We encourage children to exercise and participate in sports because these activities promote physical and mental wellbeing. Many sports, however, carry a risk of injury, either due to the contact with the other players or from what we call “overuse”—just moving the same muscle groups too much, too often. The following tips are from the American Academy of Pediatrics.
What causes these injuries?
In general, the more player-to-player contact that a sport involves, the greater the risk of injury it will have. Most injuries in young athletes, however, are due to overuse.
What parts of the body get injured most frequently?
Most injuries occur to ligaments (the tough, flexible connective tissues that connect 2 bones or cartilages together), tendons (strong fibrous cords, which are flexible but inelastic, that attach muscles to bones), and muscles.
The most frequent sports injuries are sprains (injuries to ligaments) and strains (injuries to muscles), caused when an abnormal stress is placed on tendons, joints, bones, and muscle.
Only about 5 percent of sports injuries involve broken bones; however, certain sectors of a child’s bone periodically experience episodes of rapid growth, and it is these places that are at greatest risk of injury. Therefore, if you should ever discover “point tenderness” over a bone—that is, if you can push down on a certain spot and cause pain—you should have that place evaluated further by a medical provider, even if there is minimal swelling or limitation in motion.
Contact your pediatrician if you have additional questions or concerns.
To reduce the risk of injury
Take time off. Plan to have at least 1 day off per week from a particular sport, to allow the body to recover.
Wear the right gear. Players should wear appropriate and correctly fitted protective equipment such as pads (over the neck, shoulders, elbows, chest, knees, and shins), helmets, mouthpieces, face guards, protective cups, and eyewear.
Young athletes should be warned that their protective gear might not always protect them when they are performing more dangerous or risky sports and activities.
Strengthen muscles. Conditioning exercises before games and during practices are meant to strengthen the muscles used in play.
During the off-season, try to stay in shape or return gradually to activity. We see a lot of injuries during those times when children return to sports. For example, if a child who runs track hasn’t been running for a few months, she can’t expect to jump right back in where she left off at the end of the previous season.
Increase flexibility. Stretching exercises before and after games or practices can increase flexibility and thus help prevent injuries.
Use proper technique. The correct movements should be reinforced during the playing season.
Break for rest. Rest periods during practice and games can reduce injuries and prevent heat illness.
Play safe. Make and enforce strict rules against headfirst sliding in baseball and softball, spearing in football (blocking by ramming with the helmet, head down), and body checking in ice hockey.
If there is pain, stop the activity.
Protect children from heat injury by having them wear light clothing and drink plenty of fluids before, during, and after exercise or play.

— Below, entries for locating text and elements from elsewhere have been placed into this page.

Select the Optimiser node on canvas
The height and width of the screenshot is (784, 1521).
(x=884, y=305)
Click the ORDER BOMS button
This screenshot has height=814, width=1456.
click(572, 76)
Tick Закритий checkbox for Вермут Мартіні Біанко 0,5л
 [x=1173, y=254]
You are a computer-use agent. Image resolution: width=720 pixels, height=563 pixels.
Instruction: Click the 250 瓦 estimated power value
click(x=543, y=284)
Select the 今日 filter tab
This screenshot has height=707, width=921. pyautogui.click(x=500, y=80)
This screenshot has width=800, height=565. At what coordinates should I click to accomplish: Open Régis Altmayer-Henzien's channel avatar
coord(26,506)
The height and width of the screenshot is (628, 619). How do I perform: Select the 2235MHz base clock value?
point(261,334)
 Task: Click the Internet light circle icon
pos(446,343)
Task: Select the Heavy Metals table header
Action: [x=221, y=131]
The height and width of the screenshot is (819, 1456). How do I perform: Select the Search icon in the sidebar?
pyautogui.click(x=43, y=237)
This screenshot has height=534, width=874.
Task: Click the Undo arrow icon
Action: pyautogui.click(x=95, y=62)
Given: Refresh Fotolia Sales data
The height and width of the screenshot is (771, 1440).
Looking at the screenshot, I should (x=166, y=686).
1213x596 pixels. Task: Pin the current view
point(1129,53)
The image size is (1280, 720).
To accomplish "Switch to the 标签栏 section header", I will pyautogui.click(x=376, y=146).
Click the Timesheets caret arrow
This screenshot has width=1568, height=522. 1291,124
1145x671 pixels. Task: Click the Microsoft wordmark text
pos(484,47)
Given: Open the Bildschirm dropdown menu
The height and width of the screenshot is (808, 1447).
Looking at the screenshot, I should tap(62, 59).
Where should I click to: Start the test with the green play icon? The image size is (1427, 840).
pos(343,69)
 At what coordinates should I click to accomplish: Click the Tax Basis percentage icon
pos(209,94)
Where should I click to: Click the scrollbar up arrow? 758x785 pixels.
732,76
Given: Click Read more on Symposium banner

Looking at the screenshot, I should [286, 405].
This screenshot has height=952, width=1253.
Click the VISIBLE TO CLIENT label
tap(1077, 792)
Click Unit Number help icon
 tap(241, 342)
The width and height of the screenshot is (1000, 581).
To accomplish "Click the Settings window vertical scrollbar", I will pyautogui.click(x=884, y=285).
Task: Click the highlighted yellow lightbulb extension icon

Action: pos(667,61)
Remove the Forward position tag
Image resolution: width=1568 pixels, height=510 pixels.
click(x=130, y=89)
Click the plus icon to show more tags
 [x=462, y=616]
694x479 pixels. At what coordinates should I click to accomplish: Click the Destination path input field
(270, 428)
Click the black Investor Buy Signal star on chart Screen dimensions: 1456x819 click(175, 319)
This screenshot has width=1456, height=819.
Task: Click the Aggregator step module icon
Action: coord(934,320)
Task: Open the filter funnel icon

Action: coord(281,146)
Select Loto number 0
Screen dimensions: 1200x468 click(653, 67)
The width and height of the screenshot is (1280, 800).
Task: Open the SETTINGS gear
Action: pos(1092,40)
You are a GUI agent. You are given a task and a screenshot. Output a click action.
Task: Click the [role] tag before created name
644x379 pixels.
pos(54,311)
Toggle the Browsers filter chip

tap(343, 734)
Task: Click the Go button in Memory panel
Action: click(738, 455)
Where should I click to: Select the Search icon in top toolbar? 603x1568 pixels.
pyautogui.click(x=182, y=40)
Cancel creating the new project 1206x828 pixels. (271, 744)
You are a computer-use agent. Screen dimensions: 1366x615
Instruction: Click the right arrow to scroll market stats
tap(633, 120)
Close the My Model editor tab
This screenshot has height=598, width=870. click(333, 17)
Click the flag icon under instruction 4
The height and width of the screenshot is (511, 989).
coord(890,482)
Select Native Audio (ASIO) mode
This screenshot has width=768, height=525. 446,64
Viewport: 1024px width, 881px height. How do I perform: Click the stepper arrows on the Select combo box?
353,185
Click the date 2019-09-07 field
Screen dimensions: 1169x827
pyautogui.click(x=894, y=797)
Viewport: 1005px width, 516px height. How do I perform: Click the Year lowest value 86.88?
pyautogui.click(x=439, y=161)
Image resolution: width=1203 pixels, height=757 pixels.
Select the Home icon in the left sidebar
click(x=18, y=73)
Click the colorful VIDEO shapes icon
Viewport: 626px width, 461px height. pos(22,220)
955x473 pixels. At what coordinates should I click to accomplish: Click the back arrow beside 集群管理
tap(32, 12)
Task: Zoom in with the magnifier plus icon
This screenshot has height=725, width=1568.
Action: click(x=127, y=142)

Decrease or stop practices or competitions during periods of high heat and humidity
The pressure to win can cause significant emotional stress for a child. Sadly, many coaches and parents consider winning the most important aspect of sports. Young athletes should be judged on effort, sportsmanship, and hard work.
Young players should be rewarded for trying hard and for improving their skills, rather than be punished or criticized for losing a game or competition. Developing proper skills and technique as children is much more important than winning. The main goal should be to have fun and learn lifelong physical activity skills.